Coptic Christian mother sacrificed her life for her daughters in church terror attack

A Coptic mother sacrificed her life to save her two daughters during the December 29 terrorist attack targeting Christians at a church in Cairo, it has emerged.

Egypt Today reported that Nermin Sadik, 32, pushed her daughters, Nesma, 11, and Karin, 7, away when she saw the gunman at Saint Mina Coptic Church in the Helwan district south of Cairo, before falling to the ground.

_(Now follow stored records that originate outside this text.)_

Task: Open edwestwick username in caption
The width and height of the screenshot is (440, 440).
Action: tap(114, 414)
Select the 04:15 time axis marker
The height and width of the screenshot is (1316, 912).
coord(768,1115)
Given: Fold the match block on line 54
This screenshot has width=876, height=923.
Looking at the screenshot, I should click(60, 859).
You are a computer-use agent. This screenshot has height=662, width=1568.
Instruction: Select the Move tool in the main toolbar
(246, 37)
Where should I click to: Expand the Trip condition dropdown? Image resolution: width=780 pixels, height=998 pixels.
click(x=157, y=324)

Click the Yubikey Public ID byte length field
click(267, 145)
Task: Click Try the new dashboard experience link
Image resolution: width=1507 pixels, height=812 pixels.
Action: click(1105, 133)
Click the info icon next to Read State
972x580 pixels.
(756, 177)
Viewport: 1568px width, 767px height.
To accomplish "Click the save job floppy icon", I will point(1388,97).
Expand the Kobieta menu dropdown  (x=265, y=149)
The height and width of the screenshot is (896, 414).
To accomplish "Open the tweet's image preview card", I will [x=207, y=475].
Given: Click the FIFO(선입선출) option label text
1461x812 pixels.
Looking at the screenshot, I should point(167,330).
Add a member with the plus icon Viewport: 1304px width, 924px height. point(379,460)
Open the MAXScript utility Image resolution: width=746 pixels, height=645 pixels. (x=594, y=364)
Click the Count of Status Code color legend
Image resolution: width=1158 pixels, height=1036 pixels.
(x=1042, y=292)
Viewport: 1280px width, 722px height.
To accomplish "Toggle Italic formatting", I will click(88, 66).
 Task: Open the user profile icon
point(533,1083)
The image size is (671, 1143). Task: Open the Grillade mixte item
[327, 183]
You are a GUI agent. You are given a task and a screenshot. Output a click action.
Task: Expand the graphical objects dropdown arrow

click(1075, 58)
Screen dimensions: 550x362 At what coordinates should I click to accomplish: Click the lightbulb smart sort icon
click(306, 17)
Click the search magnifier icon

Nesma, the elder daughter, said: 'After falling, the terrorist looked angrily at a necklace on my mother's neck and then took out a weapon and fired several bullets at us. One of them hit my mother.'

Nesma added that as the girls' mother died, she held her daughters in her arms to protect them from the gunfire.

Sadik was a nurse, and her husband said she was 'affectionate for everyone...and she liked to help without charge'.

The account comes after Egypt's public prosecutor yesterday filed murder charges against a man accused of killing 11 people in the attack on the church and a Christian-owned shop in a Cairo suburb last week.

The man was receiving medical treatment in custody for injuries sustained in an exchange of gunfire with authorities outside the church. The prosecutor ordered him detained pending investigations.

'He is accused of premeditated murder, attempted murder, possession of an unlicensed weapon and using it for terrorist activity,' a judicial source told Reuters.

Islamic State claimed responsibility for the attacks shortly afterwards, in a statement carried out by its Amaq news agency, though it provided no evidence for the claim.

Separately, two Christian brothers helping a Coptic Christian shop owner were shot dead on New Year's Day in Giza, Greater Cairo. The men, who owned a car parts shop next door, had been helping to stock the shop with alcohol, reported World Watch Monitor and Al Arabiya.

The brothers were killed when a gunman pulled up outside the shop on a motorbike before shooting them with a rifle.

Islamist militants have claimed several attacks on Egypt's large Christian minority in recent years, including two bombings on Palm Sunday in April and a blast at Cairo's largest Coptic Cathedral in December 2016 that killed 28 people.

Egypt's large Christian minority has increasingly been targeted in recent years by Islamist militants including Islamic State, which is waging an insurgency in the north of the remote Sinai Peninsula.